Alors qu’elle suivait un cours d’été donné par Kathleen Vaughan, professeure au Département d’éducation artistique et titulaire de la chaire de recherche de l’Université Concordia en arts et en éducation pour des avenirs durables et justes, Stéphanie Harel s’est engagée dans un projet visant à peindre une murale dans une école, initiative mise sur pied par MU.

« Nous avons peint la murale avec les jeunes, et MU m’a recrutée un an après l’obtention de mon diplôme », se rappelle-t-elle. Elle est aujourd’hui responsable de l’éducation et éducatrice artistique à MU. Dans le cadre de son travail, elle conçoit et peint des murales avec des élèves du primaire, du secondaire et de la formation des adultes. Les étapes consistent à mener des séances de remue-méninges pour générer des idées, à proposer une esquisse, puis à peindre une murale avec les élèves.

« Dans le processus de création d’une peinture, les regards sont tournés vers le mur. Nous n’avons pas à regarder les autres dans les yeux : nous pouvons donc nous exprimer de façon plus naturelle, observe-t-elle. Les élèves peignent et écoutent, mais échangent aussi de l’information, ce qui donne lieu à des conversations très enrichissantes. »

Ce que Stéphanie Harel a le plus aimé lors de son passage à Concordia, c’est la diversité des points de vue qu’apportaient ses pairs. Elle a d’ailleurs gardé le contact avec de nombreux camarades de classe jusqu’à ce jour.

« Concordia a joué un grand rôle dans ma vie. Je compte maintenir ces liens d’une manière ou d’une autre pendant de longues années. »

Stéphanie Harel a coordonné la réalisation de cette murale collective au Centre d’éducation des adultes Champlain, à Verdun.

Alessandra McGovern, B.A. 2013
Artiste

« Il est important de comprendre que nos créations – qu’il s’agisse d’images ou d’autres œuvres – ne sont jamais objectives. » | Photo: Vincent Castonguay

D’aussi loin qu’elle se souvienne, Alessandra McGovern, B.A. 2013, – qui se fait appeler Aless MC – a toujours aimé le dessin et les arts. Or, lorsqu’est venu le temps de s’inscrire à l’université, elle a opté pour la majeure en communication et études culturelles à Concordia.

« Grâce à ce programme, j’ai appris à bien lire les textes et à décoder les sous-entendus, explique Mme McGovern. Nous avons examiné beaucoup de textes journalistiques pour comprendre le fonctionnement des médias et l’influence qu’exercent certains facteurs sur la façon dont nous consommons l’information. »

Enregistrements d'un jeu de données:
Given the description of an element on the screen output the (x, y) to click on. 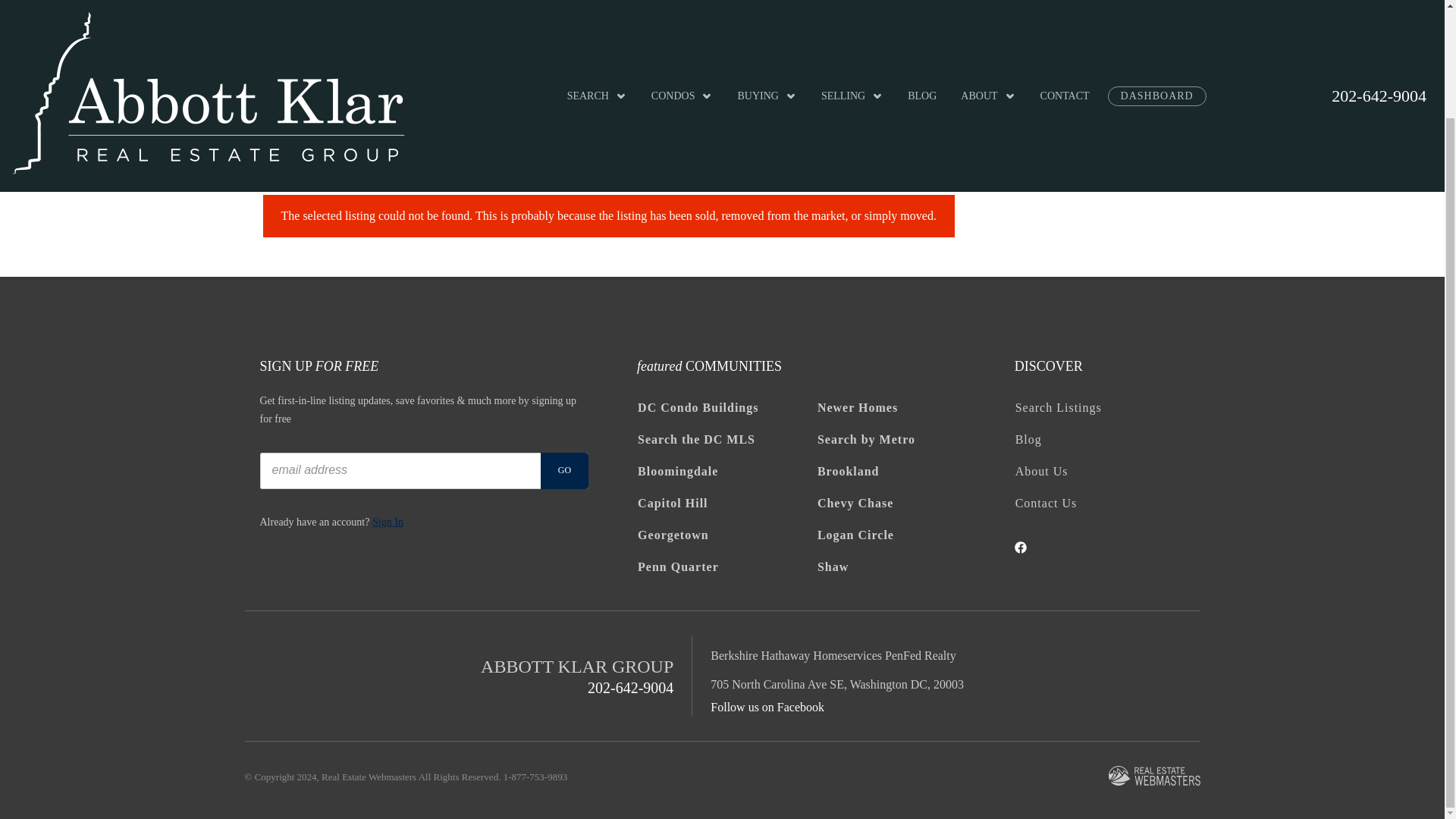
GO (564, 470)
DC Condos (726, 408)
Real Estate Webmasters (1153, 776)
Chevy Chase (905, 503)
Brookland (905, 471)
Site Logo (207, 23)
Capitol Hill (726, 503)
Newer Homes (905, 408)
Search by Metro Station (905, 439)
Sign In (387, 521)
Given the description of an element on the screen output the (x, y) to click on. 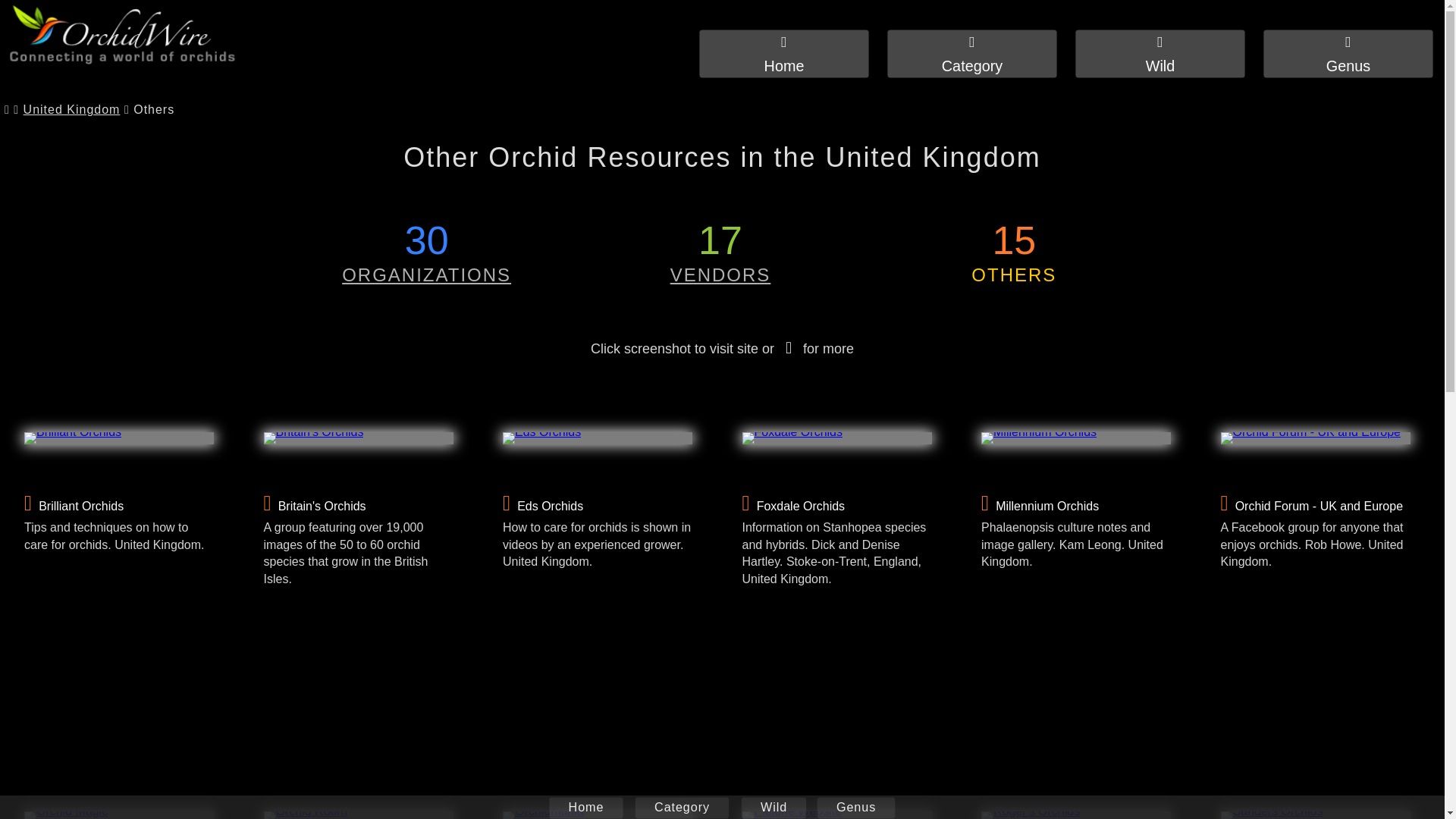
United Kingdom (71, 109)
Go to Foxdale Orchids (836, 438)
Go to Eds Orchids (597, 438)
Go to Brilliant Orchids (119, 438)
VENDORS (720, 275)
Go to Orchid Room (357, 815)
Go to Millennium Orchids (1075, 438)
Go to Orchidmania (597, 815)
Wild (1169, 56)
Go to Pleione Website (836, 815)
Category (980, 56)
Go to Orchid Forum - UK and Europe (1315, 438)
Go to Britain's Orchids (357, 438)
Go to Orchid Magic (119, 815)
Home (792, 56)
Given the description of an element on the screen output the (x, y) to click on. 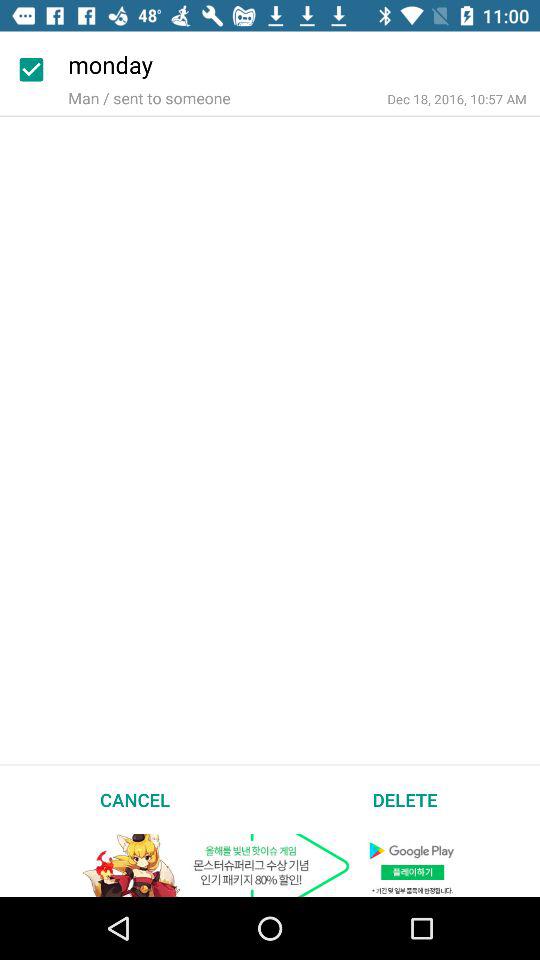
open icon to the left of the delete (135, 799)
Given the description of an element on the screen output the (x, y) to click on. 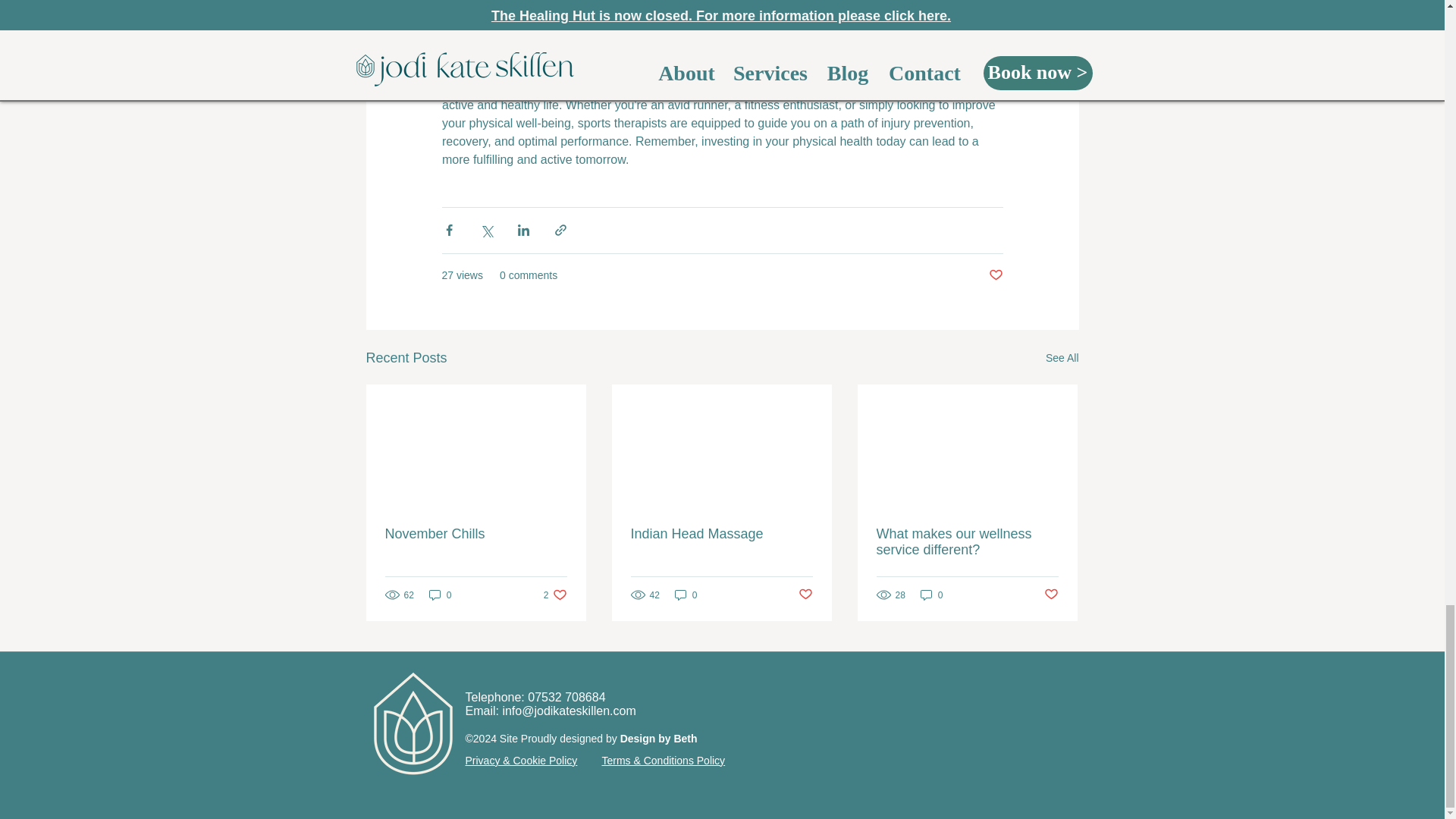
What makes our wellness service different? (967, 541)
November Chills (476, 534)
Post not marked as liked (804, 594)
Post not marked as liked (995, 275)
0 (440, 594)
Design by Beth (555, 594)
Post not marked as liked (658, 738)
Indian Head Massage (1050, 594)
0 (721, 534)
Given the description of an element on the screen output the (x, y) to click on. 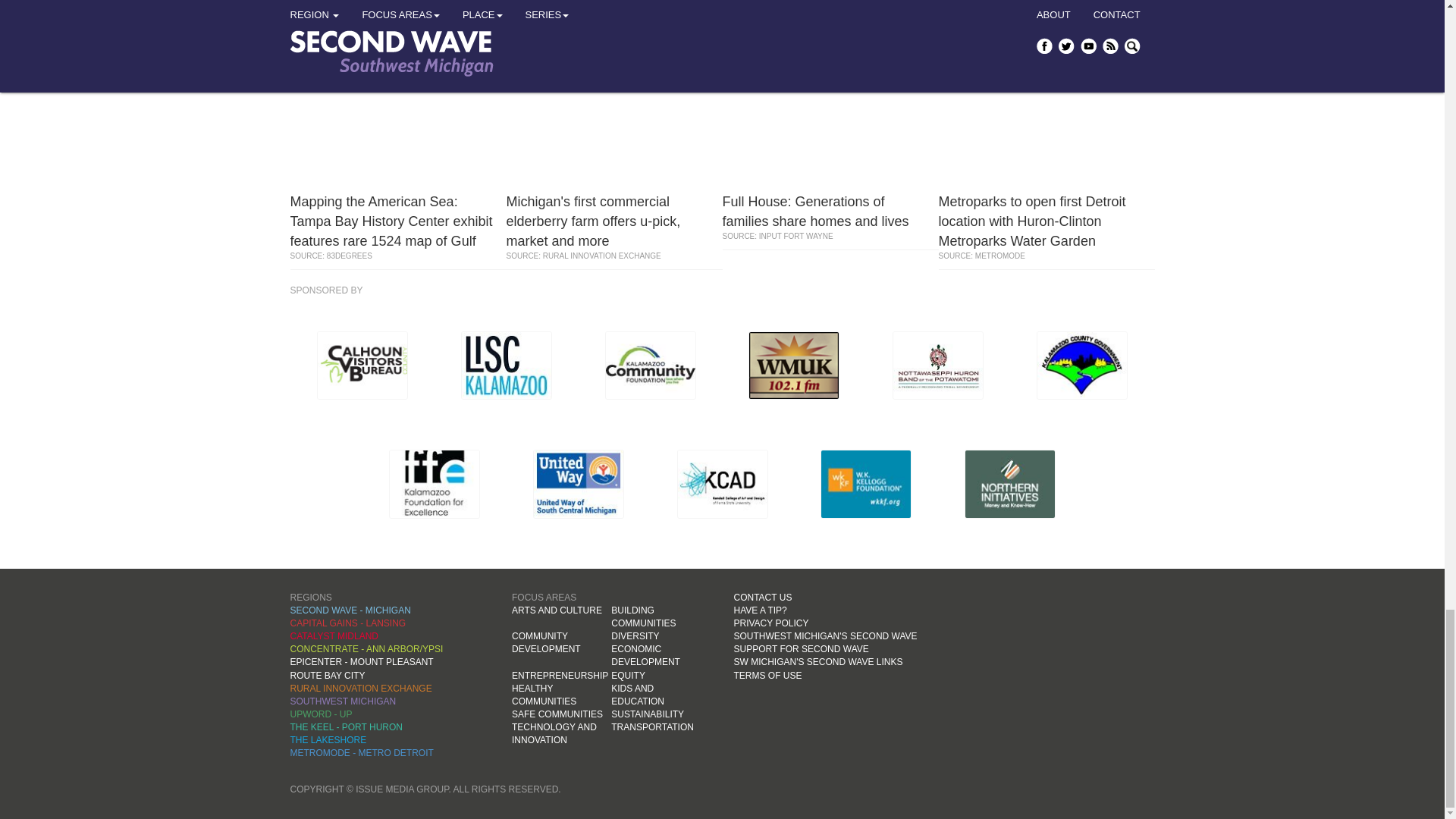
Calhoun Visitors Bureau (362, 365)
Michigan LISC (506, 365)
KCAD (574, 5)
Given the description of an element on the screen output the (x, y) to click on. 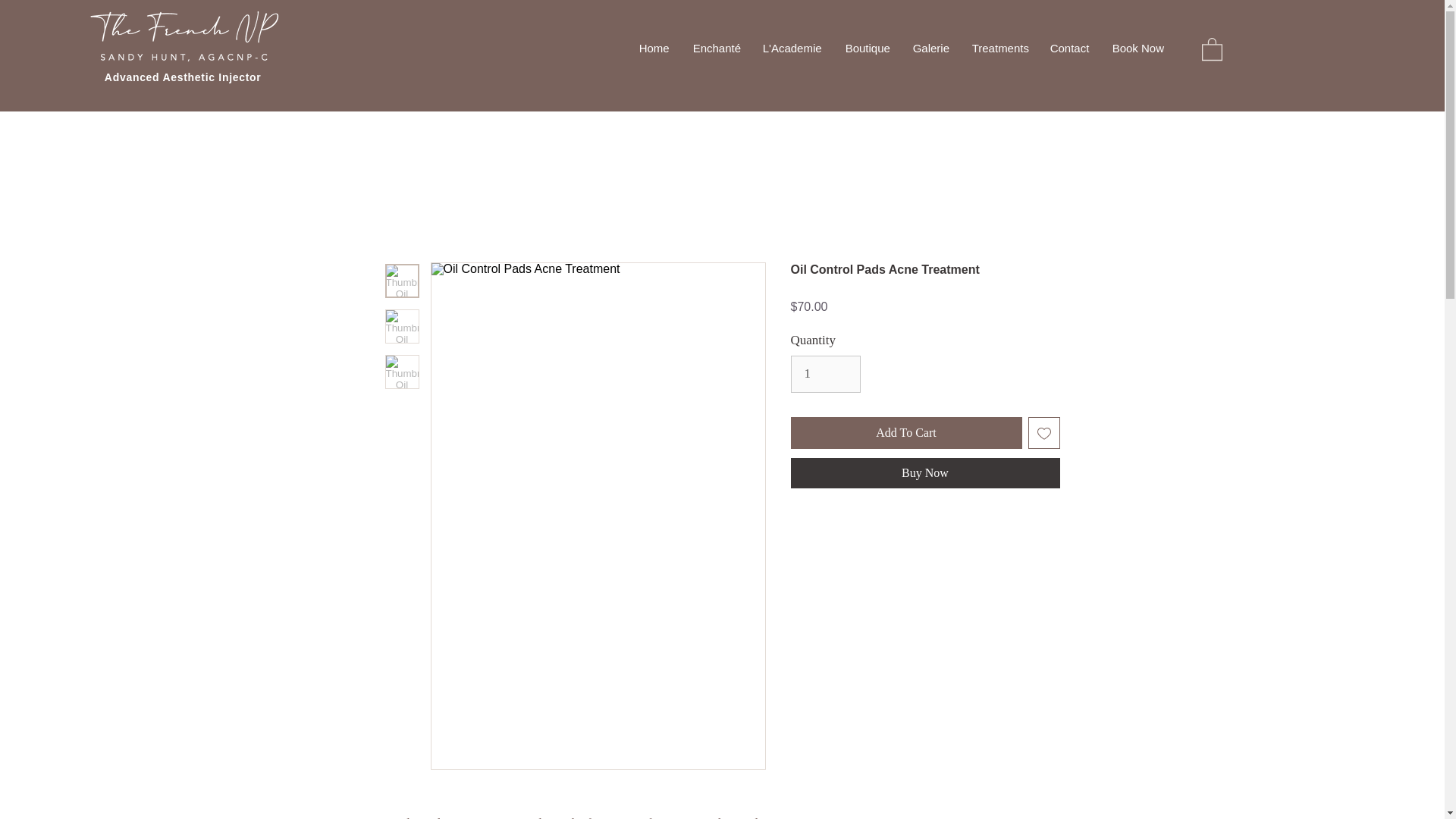
1 (825, 374)
Book Now (1137, 48)
Boutique (866, 48)
Galerie (930, 48)
Buy Now (924, 472)
L'Academie (791, 48)
Add To Cart (906, 432)
Home (654, 48)
Given the description of an element on the screen output the (x, y) to click on. 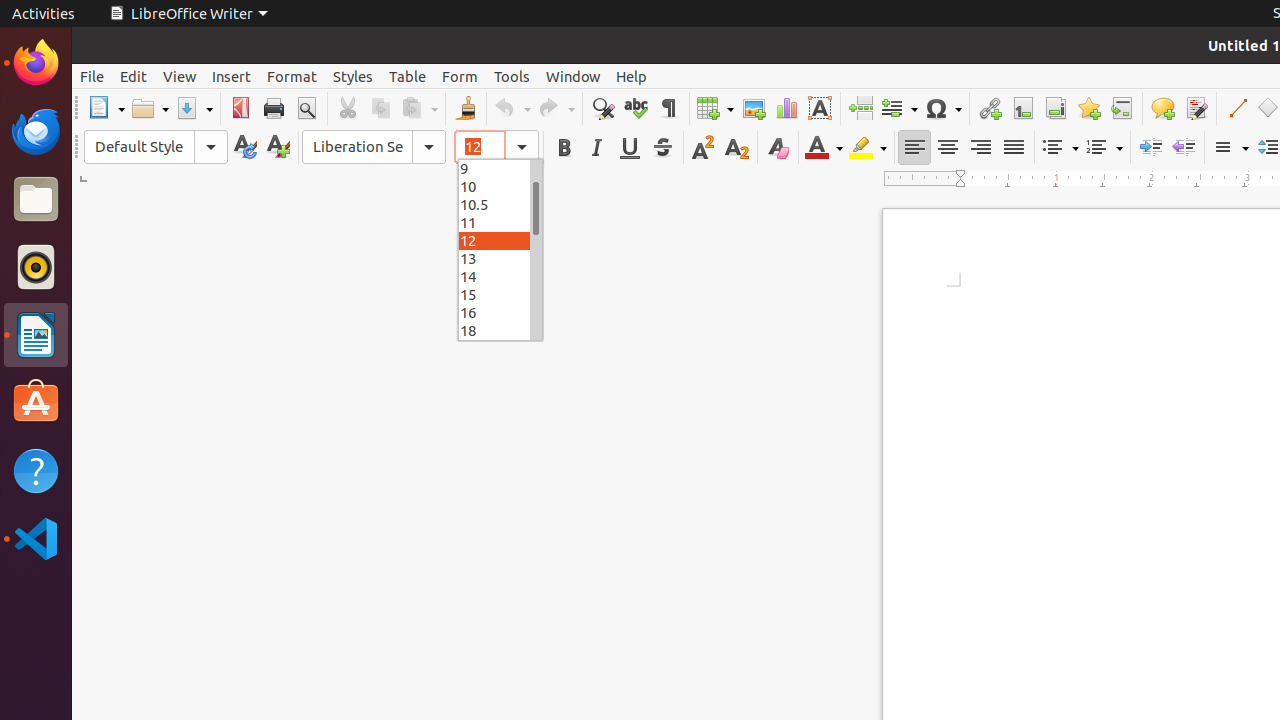
Insert Element type: menu (231, 76)
Copy Element type: push-button (380, 108)
Save Element type: push-button (194, 108)
13 Element type: list-item (500, 258)
Clone Element type: push-button (465, 108)
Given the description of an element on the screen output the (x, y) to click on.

Série d'exercices:
1. D'après le texte sur les diplômées de Concordia, quelles étapes Stéphanie Harel suit-elle pour réaliser une murale avec les élèves ? Donnez-les toutes.
2. Poursuivez le texte sur les diplômées de Concordia à partir de sa dernière phrase.
Vous n'aurez pas besoin des items pour faire ce travail.

Réponses rédigées:
1. Mener des séances de remue-méninges pour générer des idées, proposer une esquisse, puis peindre la murale avec les élèves.

2.
Peu après l’obtention de son diplôme, elle a travaillé dans le domaine du marketing et des communications au sein d’une entreprise de services financiers. Bien qu’elle ait aimé l’expérience, elle a décidé d’entamer un nouveau parcours et de s’inscrire au baccalauréat en design graphique à l’UQAM.

Au bout d’une année d’études, après avoir passé l’été à peindre des murales pour des amis propriétaires d’un restaurant, elle s’est portée candidate au programme de mentorat de MU, qui l’a recrutée comme assistante à la création de murales. Mme McGovern collabore aujourd’hui avec l’organisme à titre de designer graphique et d’illustratrice indépendante. Elle participe également aux projets éducatifs de MU en tant qu’artiste durant l’hiver, et comme artiste principale durant la saison estivale.

En 2021, elle a peint ce qui allait devenir sa murale préférée sur le mur d’une garderie située dans le quartier Hochelaga-Maisonneuve.

« Le mandat était d’honorer le passé de ce quartier, où l’on confectionnait jadis des friandises et des sucreries, explique l’artiste. J’ai opté pour une approche abstraite et créé des images qui rappellent des fruits et des bonbons. Ce projet m’a enchantée au plus haut point. »

Alessandra McGovern affirme que son passage à Concordia lui a permis de développer son esprit critique, et que cette rigueur s’est transposée dans sa pratique artistique.

« Lorsque j’incorpore certains symboles dans une image, j’en mesure pleinement le sens et la portée, indique-t-elle. Il est important de comprendre que nos créations – qu’il s’agisse d’images ou d’autres œuvres – ne sont jamais objectives. Elles sont toujours subjectives. »

« Le mandat était d’honorer le passé de ce quartier, où l’on confectionnait jadis des friandises et des sucreries », déclare Alessandra McGovern à propos de sa murale intitulée Les bonbons, exposée dans le quartier Hochelaga-Maisonneuve.

Diane Roe, B. Bx-arts 2017
Artiste et éducatrice artistique

« Concordia nous ouvre les portes de cet univers, et le concept fonctionne à merveille. » | Photo: Olivier Bousquet

Alors qu’elle poursuivait des études en éducation artistique à Concordia, Diane Roe, B. Bx-arts 2017, a suivi de près la réalisation du projet de murale en hommage à Leonard Cohen.

« Je cherchais à comprendre les tenants et aboutissants du projet, et à trouver le moyen d’y participer – j’avais constamment cette idée en tête », relate-t-elle.

Une fois diplômée, elle a travaillé comme éducatrice artistique au Musée des beaux-arts de Montréal. Un jour, elle a croisé par hasard une connaissance travaillant pour l’organisme MU, qui lui a parlé du projet de murale à l’effigie de Leonard Cohen. Diane Roe lui a alors exprimé son vif désir de se joindre à l’équipe.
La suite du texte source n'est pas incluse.